(Stored items from a collection)
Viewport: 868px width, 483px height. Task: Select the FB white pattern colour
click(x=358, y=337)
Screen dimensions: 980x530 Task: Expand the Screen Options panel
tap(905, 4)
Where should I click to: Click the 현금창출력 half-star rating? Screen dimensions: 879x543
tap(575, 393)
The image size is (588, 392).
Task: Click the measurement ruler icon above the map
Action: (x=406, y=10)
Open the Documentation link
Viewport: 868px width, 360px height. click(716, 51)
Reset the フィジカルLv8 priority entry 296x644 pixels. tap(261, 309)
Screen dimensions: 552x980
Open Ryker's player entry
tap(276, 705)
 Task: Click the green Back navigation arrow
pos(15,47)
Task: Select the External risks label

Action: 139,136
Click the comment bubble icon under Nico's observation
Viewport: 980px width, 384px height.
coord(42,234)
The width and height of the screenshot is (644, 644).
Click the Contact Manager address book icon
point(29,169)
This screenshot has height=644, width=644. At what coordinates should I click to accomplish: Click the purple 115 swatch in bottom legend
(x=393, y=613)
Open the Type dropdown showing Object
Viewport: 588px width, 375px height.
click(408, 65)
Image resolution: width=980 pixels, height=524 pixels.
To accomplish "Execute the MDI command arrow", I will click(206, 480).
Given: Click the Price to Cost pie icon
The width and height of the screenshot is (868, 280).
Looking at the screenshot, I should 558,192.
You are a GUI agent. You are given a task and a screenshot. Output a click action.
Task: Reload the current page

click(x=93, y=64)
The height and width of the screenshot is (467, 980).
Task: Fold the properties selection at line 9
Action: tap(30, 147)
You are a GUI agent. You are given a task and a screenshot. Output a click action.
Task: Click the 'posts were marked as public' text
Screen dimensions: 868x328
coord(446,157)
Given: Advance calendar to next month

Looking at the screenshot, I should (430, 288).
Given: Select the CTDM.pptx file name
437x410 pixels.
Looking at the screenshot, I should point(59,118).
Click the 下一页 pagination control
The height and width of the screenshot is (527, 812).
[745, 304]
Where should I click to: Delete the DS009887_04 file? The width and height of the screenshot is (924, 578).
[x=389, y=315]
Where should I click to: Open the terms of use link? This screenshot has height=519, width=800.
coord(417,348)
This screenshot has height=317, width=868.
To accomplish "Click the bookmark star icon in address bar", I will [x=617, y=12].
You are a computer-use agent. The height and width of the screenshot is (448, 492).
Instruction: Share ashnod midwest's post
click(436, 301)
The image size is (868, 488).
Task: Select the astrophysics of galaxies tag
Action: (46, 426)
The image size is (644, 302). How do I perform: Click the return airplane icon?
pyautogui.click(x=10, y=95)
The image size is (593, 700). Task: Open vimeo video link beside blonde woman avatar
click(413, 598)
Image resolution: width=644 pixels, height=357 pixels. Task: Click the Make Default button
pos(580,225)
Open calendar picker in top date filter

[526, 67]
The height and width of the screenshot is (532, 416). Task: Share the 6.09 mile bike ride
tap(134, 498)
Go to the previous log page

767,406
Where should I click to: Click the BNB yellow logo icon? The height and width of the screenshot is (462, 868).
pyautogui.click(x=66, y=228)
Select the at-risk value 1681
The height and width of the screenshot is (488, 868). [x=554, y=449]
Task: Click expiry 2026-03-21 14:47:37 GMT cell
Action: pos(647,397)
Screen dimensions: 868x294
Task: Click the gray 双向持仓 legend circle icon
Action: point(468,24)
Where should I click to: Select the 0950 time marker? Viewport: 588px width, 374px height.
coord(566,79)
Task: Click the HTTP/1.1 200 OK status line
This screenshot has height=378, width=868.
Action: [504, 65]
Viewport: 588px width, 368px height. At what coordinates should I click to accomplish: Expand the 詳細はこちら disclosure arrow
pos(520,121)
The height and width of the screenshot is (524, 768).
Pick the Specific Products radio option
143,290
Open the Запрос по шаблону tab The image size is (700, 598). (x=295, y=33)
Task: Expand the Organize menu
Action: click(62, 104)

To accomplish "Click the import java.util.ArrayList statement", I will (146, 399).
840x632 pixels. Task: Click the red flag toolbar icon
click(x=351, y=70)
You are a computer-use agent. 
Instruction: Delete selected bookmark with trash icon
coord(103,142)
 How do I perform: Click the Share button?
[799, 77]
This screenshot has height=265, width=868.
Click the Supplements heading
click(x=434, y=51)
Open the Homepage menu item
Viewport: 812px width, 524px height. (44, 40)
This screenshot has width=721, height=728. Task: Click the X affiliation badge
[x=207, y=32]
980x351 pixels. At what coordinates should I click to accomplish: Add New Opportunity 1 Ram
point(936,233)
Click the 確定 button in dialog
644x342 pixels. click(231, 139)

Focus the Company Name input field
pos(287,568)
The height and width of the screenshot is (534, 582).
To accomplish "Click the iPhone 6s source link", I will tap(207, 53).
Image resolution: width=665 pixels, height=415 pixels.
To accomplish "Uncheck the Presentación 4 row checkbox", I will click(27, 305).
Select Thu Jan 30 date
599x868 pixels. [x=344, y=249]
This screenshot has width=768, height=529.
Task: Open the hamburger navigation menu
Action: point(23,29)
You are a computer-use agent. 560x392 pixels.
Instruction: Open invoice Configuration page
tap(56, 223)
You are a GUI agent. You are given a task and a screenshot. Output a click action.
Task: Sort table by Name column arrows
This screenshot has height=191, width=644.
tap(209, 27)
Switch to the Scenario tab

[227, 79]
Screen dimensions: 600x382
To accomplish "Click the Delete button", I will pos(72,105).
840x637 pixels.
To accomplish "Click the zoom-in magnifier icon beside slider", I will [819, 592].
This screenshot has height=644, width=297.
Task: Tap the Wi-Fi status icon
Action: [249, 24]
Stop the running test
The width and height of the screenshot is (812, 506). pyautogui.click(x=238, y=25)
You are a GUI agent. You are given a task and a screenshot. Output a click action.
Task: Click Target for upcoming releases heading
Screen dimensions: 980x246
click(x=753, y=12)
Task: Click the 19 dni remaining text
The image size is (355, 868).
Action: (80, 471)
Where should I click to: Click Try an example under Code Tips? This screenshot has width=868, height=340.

■ **Aim of the task**
Transcribe only, please, the lines from the first line of the records through the line with "Screen dimensions: 552x980". Both of those lines are included.

■ **Reply**
Viewport: 868px width, 483px height. Task: Select the FB white pattern colour
click(x=358, y=337)
Screen dimensions: 980x530 Task: Expand the Screen Options panel
tap(905, 4)
Where should I click to: Click the 현금창출력 half-star rating? Screen dimensions: 879x543
tap(575, 393)
The image size is (588, 392).
Task: Click the measurement ruler icon above the map
Action: (x=406, y=10)
Open the Documentation link
Viewport: 868px width, 360px height. click(716, 51)
Reset the フィジカルLv8 priority entry 296x644 pixels. tap(261, 309)
Screen dimensions: 552x980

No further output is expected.